• EXERCISE
Rewrite these lines, replacing "main window" with "primary window" and leaving everything else unchanged.

• EXERCISE MATERIAL
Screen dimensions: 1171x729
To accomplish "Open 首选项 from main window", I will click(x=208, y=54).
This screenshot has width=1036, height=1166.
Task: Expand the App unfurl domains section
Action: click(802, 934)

• COMPLETED TASK
Screen dimensions: 1171x729
To accomplish "Open 首选项 from primary window", I will click(x=208, y=54).
This screenshot has width=1036, height=1166.
Task: Expand the App unfurl domains section
Action: click(802, 934)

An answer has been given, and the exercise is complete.